27 Massachusetts law provides: “In order to vote for presidential electors, the voter shall make a cross (X) in the square at the right of the party or political designation appearing on the ballot at the right of the surnames of the candidates for president and vice-president, to vote for whom such candidates for electors are nominated…” Laws (1932), c. 135, §2.
28 The New Jersey law provides that the names of the candidates for President and Vice President “for whom such electors are to vote” may be included in the certificate of nomination of electors to be filed with the secretary of state by each party. Rev. Stat. (1937), §19:13–15.
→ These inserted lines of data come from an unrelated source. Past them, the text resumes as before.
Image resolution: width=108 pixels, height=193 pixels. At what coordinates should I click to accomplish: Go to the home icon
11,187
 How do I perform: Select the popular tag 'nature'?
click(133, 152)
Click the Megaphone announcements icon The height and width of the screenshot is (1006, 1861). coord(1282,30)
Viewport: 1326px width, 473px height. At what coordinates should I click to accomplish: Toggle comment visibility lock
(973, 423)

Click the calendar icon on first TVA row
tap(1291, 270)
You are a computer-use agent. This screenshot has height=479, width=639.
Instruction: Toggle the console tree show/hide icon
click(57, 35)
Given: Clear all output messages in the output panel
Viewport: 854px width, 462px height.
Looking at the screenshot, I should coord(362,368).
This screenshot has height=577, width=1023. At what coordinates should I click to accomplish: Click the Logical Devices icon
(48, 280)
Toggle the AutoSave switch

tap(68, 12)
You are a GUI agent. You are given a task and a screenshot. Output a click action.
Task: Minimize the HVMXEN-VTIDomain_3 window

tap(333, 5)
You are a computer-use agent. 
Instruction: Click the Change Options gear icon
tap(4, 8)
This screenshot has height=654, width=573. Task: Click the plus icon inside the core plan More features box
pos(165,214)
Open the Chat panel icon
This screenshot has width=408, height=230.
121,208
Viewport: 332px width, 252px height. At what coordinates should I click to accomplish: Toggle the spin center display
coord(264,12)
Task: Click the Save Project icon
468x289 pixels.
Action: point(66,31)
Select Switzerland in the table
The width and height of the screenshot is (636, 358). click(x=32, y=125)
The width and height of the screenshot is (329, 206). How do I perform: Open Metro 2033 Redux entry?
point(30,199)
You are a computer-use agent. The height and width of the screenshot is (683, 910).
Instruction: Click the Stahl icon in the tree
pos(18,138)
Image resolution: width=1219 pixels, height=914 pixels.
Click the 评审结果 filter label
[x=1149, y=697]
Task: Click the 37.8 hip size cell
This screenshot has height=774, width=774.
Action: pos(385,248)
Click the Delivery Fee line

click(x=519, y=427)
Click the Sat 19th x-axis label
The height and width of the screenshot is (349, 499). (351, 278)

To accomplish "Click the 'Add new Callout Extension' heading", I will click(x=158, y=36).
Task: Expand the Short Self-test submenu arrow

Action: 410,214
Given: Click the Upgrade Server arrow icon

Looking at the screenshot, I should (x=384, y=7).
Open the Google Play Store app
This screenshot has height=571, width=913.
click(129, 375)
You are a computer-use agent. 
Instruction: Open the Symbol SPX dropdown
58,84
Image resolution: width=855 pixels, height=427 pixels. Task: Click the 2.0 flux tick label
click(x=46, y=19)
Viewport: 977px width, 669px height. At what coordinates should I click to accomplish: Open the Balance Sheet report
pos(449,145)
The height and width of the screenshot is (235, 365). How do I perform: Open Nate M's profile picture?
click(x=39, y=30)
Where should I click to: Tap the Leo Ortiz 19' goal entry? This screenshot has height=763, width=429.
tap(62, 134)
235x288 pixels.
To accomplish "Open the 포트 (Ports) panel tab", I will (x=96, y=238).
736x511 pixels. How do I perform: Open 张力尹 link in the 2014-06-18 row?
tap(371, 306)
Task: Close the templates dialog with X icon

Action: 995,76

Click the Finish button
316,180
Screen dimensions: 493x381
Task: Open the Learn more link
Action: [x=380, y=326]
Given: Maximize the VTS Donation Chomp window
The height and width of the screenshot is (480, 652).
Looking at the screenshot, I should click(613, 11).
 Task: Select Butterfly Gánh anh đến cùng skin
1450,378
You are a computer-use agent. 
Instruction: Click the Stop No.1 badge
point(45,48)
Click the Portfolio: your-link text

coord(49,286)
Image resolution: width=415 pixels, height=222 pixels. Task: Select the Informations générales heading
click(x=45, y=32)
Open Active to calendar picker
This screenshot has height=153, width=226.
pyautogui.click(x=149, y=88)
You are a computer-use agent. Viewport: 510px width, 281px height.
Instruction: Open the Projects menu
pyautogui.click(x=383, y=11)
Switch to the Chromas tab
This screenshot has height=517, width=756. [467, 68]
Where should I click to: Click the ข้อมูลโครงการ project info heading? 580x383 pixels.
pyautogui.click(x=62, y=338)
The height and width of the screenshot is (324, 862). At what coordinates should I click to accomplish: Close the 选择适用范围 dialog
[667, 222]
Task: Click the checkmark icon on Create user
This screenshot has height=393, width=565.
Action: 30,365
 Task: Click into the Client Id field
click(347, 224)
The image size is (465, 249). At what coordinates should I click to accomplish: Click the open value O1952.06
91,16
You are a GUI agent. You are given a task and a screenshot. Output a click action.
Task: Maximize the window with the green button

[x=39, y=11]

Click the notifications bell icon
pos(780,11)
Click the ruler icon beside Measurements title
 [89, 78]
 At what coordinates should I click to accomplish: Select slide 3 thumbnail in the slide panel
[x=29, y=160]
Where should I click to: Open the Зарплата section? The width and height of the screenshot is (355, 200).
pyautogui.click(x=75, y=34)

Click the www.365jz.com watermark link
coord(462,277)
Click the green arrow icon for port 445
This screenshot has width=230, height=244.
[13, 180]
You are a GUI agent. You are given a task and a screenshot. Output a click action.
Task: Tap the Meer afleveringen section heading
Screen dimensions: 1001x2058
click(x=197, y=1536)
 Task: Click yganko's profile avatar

29 A party's candidates for presidential elector are described in New York law as a specified number of candidates “nominated to support the party candidates, naming them, for the office of President and Vice President.” [McKinney, op. cit., §§83 (1), 84]. In 1932, however, an attorney-general's opinion stated that there is no provision requiring the presidential elector to vote for a particular candidate for President. [45 St. Dept. 144].
30 Virginia law provides that each party shall file with the secretary of the commonwealth the names of its candidates for the office of elector and the names of the candidates “for whom they are expected to vote in the electoral college.” Michie, op. cit., §155, amended by §157(a) effective June 1, 1948.
31 In the popular election of 1872, 286 Grant electors and 65 Greeley electors were appointed. When the electoral colleges convened, Greeley was dead; but three electors actually voted for him. The other 62 Democratic electors cast their ballots as follows: B. Gratz Brown, 18; Thomas Hendricks, 42; Charles Jenkins, 2. Congress decided not to count the three votes for Greeley since he was dead when the electoral votes were cast. Cong. Globe, 42nd Cong., 3rd sess., 1296–1298, 1305.
32 Op. cit., 25–26, 35. The effect of such law would be to rule unpledged electors off the general election ballot.
33 It is doubtful whether Congress has power to provide for cases in which a presidential candidate dies before the meeting of the electoral colleges. The Twentieth Amendment empowers Congress to provide for succession in cases involving the death of the President-elect or the Vice President-elect, but no candidate is the President-elect or Vice President-elect until after the meeting of the colleges.